_What to do_.
1. According to the Castle Falkenstein passage, what do the game's rules lack?
2. List every part of the rules that the Castle Falkenstein passage praises.
3. Quote the Castle Falkenstein passage word for word, starting at "I'll give you" and ending at "until just recently.".

_Source passage_.
=-=-=

I'll give you a second example, just because we happen to play with it  right now: Castle Falkenstein. You might not know it, you might have heard of it. I always held CF in high regard for all the lovely details it offers for a steampunk setting, but I never got to explore the rules in full until just recently.

I love everything about the core mechanics. They are light and fast and fit the atmosphere and style of the game (using cards in a steampunk setting is a no-brainer, imo). The rules for magic are some of the best out there and the dueling rules are great fun. What the rules lack, however, is support rules for the DM and that is really bumming me out right now. It honestly takes the fun out of DMing, because it gives a DM nothing to play with.

To Challenge and Inspire

The system offers no challenge for the DM, that's a big part of it, but it also gives no indication how the setting and the world function beyond the literary examples it summons to illustrate the kind of stories it wants to tell. That's just bad design, because it assumes that literary examples translate 1:1 into a gaming experience.

=-=-=

_Dataset extract_.
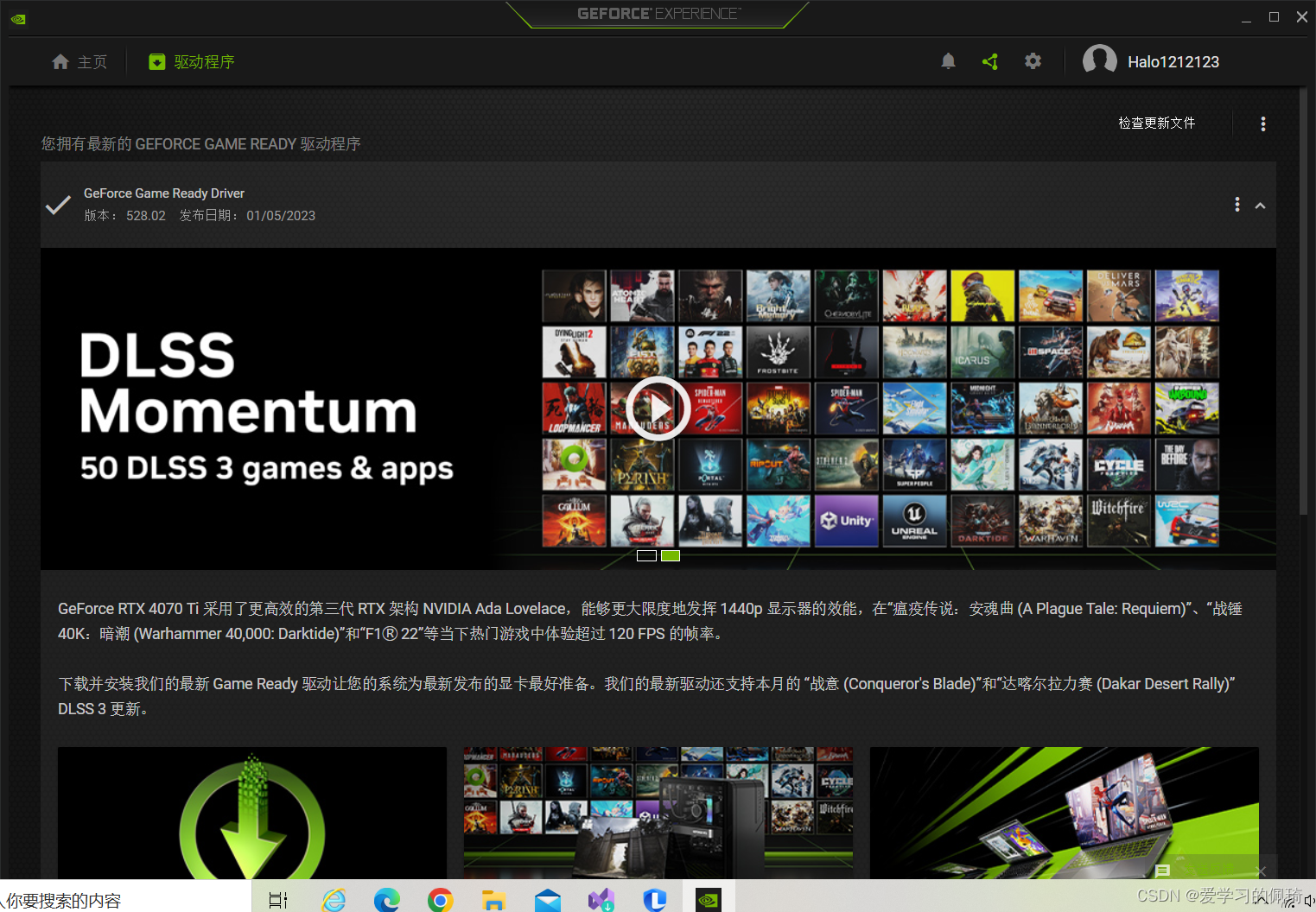Open the overflow menu beside 检查更新文件

(x=1262, y=124)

=-=-=

_Answers to the exercise_.
1. Support rules for the DM.

2.
- The core mechanics
- The rules for magic
- The dueling rules

3.
I'll give you a second example, just because we happen to play with it  right now: Castle Falkenstein. You might not know it, you might have heard of it. I always held CF in high regard for all the lovely details it offers for a steampunk setting, but I never got to explore the rules in full until just recently.